## Goal
Retype each line of the material below without changing anything.

## Item position entries
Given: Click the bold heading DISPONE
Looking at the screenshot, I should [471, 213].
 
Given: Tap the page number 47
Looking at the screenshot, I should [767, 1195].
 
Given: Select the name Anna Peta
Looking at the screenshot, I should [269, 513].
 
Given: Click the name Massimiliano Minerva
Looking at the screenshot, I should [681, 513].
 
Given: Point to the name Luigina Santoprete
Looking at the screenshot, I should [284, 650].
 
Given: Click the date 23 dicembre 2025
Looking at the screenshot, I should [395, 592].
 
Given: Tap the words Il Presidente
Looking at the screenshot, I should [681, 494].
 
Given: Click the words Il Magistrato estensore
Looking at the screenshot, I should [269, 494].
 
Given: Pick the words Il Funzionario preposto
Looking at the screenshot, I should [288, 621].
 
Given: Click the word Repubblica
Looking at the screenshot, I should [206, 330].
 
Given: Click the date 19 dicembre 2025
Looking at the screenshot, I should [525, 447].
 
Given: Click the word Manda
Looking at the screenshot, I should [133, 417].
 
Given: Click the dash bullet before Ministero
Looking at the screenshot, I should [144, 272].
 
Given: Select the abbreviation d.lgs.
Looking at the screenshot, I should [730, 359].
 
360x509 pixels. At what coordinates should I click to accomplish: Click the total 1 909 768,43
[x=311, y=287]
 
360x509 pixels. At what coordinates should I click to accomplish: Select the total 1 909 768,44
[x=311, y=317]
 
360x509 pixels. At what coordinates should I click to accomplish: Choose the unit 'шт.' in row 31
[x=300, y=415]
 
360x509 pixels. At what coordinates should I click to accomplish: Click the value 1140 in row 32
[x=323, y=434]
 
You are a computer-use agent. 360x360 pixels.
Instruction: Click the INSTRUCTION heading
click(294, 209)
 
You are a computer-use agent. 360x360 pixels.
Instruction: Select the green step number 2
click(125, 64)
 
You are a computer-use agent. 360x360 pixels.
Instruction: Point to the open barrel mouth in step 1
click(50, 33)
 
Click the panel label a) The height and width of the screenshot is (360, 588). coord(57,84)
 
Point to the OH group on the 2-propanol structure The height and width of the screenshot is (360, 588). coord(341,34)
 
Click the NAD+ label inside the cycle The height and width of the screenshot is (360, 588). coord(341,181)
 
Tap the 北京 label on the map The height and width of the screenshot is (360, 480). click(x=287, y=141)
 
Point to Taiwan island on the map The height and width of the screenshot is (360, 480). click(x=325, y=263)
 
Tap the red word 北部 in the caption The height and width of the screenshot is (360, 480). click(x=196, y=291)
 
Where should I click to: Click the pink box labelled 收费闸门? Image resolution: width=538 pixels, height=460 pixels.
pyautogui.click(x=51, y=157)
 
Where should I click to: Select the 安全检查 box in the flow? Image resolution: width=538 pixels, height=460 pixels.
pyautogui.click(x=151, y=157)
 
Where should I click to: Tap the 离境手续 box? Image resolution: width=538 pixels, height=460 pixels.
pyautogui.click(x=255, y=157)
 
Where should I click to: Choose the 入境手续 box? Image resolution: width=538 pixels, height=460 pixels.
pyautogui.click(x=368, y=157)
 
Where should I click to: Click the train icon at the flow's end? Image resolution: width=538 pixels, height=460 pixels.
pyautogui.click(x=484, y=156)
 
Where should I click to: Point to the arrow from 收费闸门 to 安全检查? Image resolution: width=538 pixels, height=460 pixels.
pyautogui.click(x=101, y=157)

## Solved exercise
Given: Click the bold heading DISPONE
Looking at the screenshot, I should [471, 213].
 
Given: Tap the page number 47
Looking at the screenshot, I should [767, 1195].
 
Given: Select the name Anna Peta
Looking at the screenshot, I should [269, 513].
 
Given: Click the name Massimiliano Minerva
Looking at the screenshot, I should [681, 513].
 
Given: Point to the name Luigina Santoprete
Looking at the screenshot, I should [284, 650].
 
Given: Click the date 23 dicembre 2025
Looking at the screenshot, I should [395, 592].
 
Given: Tap the words Il Presidente
Looking at the screenshot, I should [681, 494].
 
Given: Click the words Il Magistrato estensore
Looking at the screenshot, I should [269, 494].
 
Given: Pick the words Il Funzionario preposto
Looking at the screenshot, I should [288, 621].
 
Given: Click the word Repubblica
Looking at the screenshot, I should [206, 330].
 
Given: Click the date 19 dicembre 2025
Looking at the screenshot, I should [525, 447].
 
Given: Click the word Manda
Looking at the screenshot, I should [133, 417].
 
Given: Click the dash bullet before Ministero
Looking at the screenshot, I should [144, 272].
 
Given: Select the abbreviation d.lgs.
Looking at the screenshot, I should [730, 359].
 
360x509 pixels. At what coordinates should I click to accomplish: Click the total 1 909 768,43
[x=311, y=287]
 
360x509 pixels. At what coordinates should I click to accomplish: Select the total 1 909 768,44
[x=311, y=317]
 
360x509 pixels. At what coordinates should I click to accomplish: Choose the unit 'шт.' in row 31
[x=300, y=415]
 
360x509 pixels. At what coordinates should I click to accomplish: Click the value 1140 in row 32
[x=323, y=434]
 
You are a computer-use agent. 360x360 pixels.
Instruction: Click the INSTRUCTION heading
click(294, 209)
 
You are a computer-use agent. 360x360 pixels.
Instruction: Select the green step number 2
click(125, 64)
 
You are a computer-use agent. 360x360 pixels.
Instruction: Point to the open barrel mouth in step 1
click(50, 33)
 
Click the panel label a) The height and width of the screenshot is (360, 588). coord(57,84)
 
Point to the OH group on the 2-propanol structure The height and width of the screenshot is (360, 588). coord(341,34)
 
Click the NAD+ label inside the cycle The height and width of the screenshot is (360, 588). coord(341,181)
 
Tap the 北京 label on the map The height and width of the screenshot is (360, 480). click(x=287, y=141)
 
Point to Taiwan island on the map The height and width of the screenshot is (360, 480). click(x=325, y=263)
 
Tap the red word 北部 in the caption The height and width of the screenshot is (360, 480). click(x=196, y=291)
 
Where should I click to: Click the pink box labelled 收费闸门? Image resolution: width=538 pixels, height=460 pixels.
pyautogui.click(x=51, y=157)
 
Where should I click to: Select the 安全检查 box in the flow? Image resolution: width=538 pixels, height=460 pixels.
pyautogui.click(x=151, y=157)
 
Where should I click to: Tap the 离境手续 box? Image resolution: width=538 pixels, height=460 pixels.
pyautogui.click(x=255, y=157)
 
Where should I click to: Choose the 入境手续 box? Image resolution: width=538 pixels, height=460 pixels.
pyautogui.click(x=368, y=157)
 
Where should I click to: Click the train icon at the flow's end? Image resolution: width=538 pixels, height=460 pixels.
pyautogui.click(x=484, y=156)
 
Where should I click to: Point to the arrow from 收费闸门 to 安全检查? Image resolution: width=538 pixels, height=460 pixels.
pyautogui.click(x=101, y=157)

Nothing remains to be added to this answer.